Podia ser uma história das imitações do amor. Imitações num tempo em que se vive só para a imagem, para a superficialidade e para o vício. O amor, ou antes, a sua imitação é mais um prêt-a-porter sem verdade nem responsabilidade. E sem respeito genuíno pelo outro. O outro não é acolhido no coração, é apenas um invasor a quem, por qualquer interesse, não se dá luta temporariamente. Por medo da solidão, por luxúria, por conveniência, por muitas razões, até razões insondáveis.

Pudesse cada um conhecer-se verdadeiramente a si próprio e talvez pudesse, então, saber o que é e não aquilo que presume ser. Pudesse cada um conhecer-se a si próprio e talvez descobrisse que os actos que presume sérios, verdadeiros e sinceros possam ser oportunistas, interesseiros e até vazios como os daqueles que despreza. No filme de Richard Linklater, como afirmamos antes, tudo acaba numa pieguice irreal. Tudo estava acabado quando a primeira dificuldade abriu não um pequeno roço mas uma fenda cósmica. Ambos transportavam essa fenda cósmica apenas não lhe davam importância para melhor enfeitarem a sua simulação do amor.

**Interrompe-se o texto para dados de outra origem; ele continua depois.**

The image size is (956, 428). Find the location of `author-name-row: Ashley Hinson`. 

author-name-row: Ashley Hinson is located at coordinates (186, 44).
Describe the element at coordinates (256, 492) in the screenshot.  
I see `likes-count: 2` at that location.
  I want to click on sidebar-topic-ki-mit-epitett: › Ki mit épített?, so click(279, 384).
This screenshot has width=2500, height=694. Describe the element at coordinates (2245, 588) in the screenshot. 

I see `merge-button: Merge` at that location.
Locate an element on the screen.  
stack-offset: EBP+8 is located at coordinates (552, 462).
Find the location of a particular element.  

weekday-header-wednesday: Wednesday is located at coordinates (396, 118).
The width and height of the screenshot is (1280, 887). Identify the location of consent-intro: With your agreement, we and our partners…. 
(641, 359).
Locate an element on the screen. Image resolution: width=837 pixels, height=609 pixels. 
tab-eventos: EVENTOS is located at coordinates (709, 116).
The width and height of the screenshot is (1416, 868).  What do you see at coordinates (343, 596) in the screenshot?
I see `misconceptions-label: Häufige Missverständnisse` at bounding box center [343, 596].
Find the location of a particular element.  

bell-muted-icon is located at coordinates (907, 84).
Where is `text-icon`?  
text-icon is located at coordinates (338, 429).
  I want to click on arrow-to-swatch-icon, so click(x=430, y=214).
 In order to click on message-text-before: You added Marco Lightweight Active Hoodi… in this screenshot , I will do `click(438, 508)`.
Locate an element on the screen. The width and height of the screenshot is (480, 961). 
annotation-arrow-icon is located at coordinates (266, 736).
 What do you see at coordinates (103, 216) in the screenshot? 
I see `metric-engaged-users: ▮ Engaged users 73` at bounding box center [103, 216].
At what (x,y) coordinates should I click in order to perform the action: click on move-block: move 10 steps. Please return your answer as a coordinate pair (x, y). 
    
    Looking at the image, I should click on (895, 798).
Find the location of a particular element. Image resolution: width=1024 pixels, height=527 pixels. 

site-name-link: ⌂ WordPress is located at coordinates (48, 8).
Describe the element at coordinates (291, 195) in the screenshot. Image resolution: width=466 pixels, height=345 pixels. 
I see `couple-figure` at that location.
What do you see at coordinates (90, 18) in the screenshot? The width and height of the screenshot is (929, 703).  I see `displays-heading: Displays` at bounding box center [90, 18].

Sendo quase natural, o Amor, é quase impossível pelo menos enquanto não houver dentro do fundo de nós um mínimo sentido da heroicidade que é aquele que nos ensina a ter coragem de morrer pelo outro.

1 comentário:

  1. Pois... este não vou ver. Julgo ter percebido a mensagem e, com uma certa falta de amor ("coragem de morrer pelo outro"), nem sequer acabei o texto!